- **Work to complete**: Repeat the data that follows, keeping every character intact.

(Data for the task Opens)

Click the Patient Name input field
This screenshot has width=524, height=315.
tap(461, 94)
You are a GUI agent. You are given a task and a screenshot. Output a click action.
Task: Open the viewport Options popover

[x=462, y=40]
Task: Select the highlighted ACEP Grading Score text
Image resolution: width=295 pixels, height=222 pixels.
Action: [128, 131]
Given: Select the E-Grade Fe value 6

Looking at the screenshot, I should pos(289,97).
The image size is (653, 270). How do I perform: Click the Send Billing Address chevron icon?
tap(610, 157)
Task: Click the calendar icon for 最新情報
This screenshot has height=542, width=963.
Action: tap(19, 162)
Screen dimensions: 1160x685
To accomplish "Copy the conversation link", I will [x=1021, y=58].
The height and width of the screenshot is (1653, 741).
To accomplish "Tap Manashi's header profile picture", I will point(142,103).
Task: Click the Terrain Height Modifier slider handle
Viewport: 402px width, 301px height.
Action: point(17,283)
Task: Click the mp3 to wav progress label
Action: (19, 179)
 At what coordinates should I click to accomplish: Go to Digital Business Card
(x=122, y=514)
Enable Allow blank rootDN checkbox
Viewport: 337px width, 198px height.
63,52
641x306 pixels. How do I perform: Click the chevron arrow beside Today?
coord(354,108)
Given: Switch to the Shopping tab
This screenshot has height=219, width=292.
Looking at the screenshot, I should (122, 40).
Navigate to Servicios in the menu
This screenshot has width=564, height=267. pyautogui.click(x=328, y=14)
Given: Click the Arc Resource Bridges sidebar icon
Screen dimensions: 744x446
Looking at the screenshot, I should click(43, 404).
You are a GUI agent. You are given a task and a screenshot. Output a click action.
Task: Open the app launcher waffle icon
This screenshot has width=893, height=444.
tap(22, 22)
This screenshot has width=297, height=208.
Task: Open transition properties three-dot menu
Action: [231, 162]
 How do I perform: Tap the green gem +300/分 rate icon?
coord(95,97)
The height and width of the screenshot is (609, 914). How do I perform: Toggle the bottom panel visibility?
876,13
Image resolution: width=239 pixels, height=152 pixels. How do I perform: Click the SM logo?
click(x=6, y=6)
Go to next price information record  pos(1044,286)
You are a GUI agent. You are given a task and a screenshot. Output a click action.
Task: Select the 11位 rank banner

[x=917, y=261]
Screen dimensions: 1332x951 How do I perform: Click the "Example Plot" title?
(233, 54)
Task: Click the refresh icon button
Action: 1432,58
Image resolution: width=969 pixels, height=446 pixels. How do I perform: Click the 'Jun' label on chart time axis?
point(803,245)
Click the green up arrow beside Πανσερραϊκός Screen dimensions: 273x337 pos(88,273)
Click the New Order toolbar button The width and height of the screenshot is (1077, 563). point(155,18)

(Data for the task Closes)

- **Exercise solution**:
Click the Patient Name input field
This screenshot has width=524, height=315.
tap(461, 94)
You are a GUI agent. You are given a task and a screenshot. Output a click action.
Task: Open the viewport Options popover

[x=462, y=40]
Task: Select the highlighted ACEP Grading Score text
Image resolution: width=295 pixels, height=222 pixels.
Action: [128, 131]
Given: Select the E-Grade Fe value 6

Looking at the screenshot, I should pos(289,97).
The image size is (653, 270). How do I perform: Click the Send Billing Address chevron icon?
tap(610, 157)
Task: Click the calendar icon for 最新情報
This screenshot has height=542, width=963.
Action: tap(19, 162)
Screen dimensions: 1160x685
To accomplish "Copy the conversation link", I will [x=1021, y=58].
The height and width of the screenshot is (1653, 741).
To accomplish "Tap Manashi's header profile picture", I will point(142,103).
Task: Click the Terrain Height Modifier slider handle
Viewport: 402px width, 301px height.
Action: point(17,283)
Task: Click the mp3 to wav progress label
Action: (19, 179)
 At what coordinates should I click to accomplish: Go to Digital Business Card
(x=122, y=514)
Enable Allow blank rootDN checkbox
Viewport: 337px width, 198px height.
63,52
641x306 pixels. How do I perform: Click the chevron arrow beside Today?
coord(354,108)
Given: Switch to the Shopping tab
This screenshot has height=219, width=292.
Looking at the screenshot, I should (122, 40).
Navigate to Servicios in the menu
This screenshot has width=564, height=267. pyautogui.click(x=328, y=14)
Given: Click the Arc Resource Bridges sidebar icon
Screen dimensions: 744x446
Looking at the screenshot, I should click(43, 404).
You are a GUI agent. You are given a task and a screenshot. Output a click action.
Task: Open the app launcher waffle icon
This screenshot has width=893, height=444.
tap(22, 22)
This screenshot has width=297, height=208.
Task: Open transition properties three-dot menu
Action: [231, 162]
 How do I perform: Tap the green gem +300/分 rate icon?
coord(95,97)
The height and width of the screenshot is (609, 914). How do I perform: Toggle the bottom panel visibility?
876,13
Image resolution: width=239 pixels, height=152 pixels. How do I perform: Click the SM logo?
click(x=6, y=6)
Go to next price information record  pos(1044,286)
You are a GUI agent. You are given a task and a screenshot. Output a click action.
Task: Select the 11位 rank banner

[x=917, y=261]
Screen dimensions: 1332x951 How do I perform: Click the "Example Plot" title?
(233, 54)
Task: Click the refresh icon button
Action: 1432,58
Image resolution: width=969 pixels, height=446 pixels. How do I perform: Click the 'Jun' label on chart time axis?
point(803,245)
Click the green up arrow beside Πανσερραϊκός Screen dimensions: 273x337 pos(88,273)
Click the New Order toolbar button The width and height of the screenshot is (1077, 563). point(155,18)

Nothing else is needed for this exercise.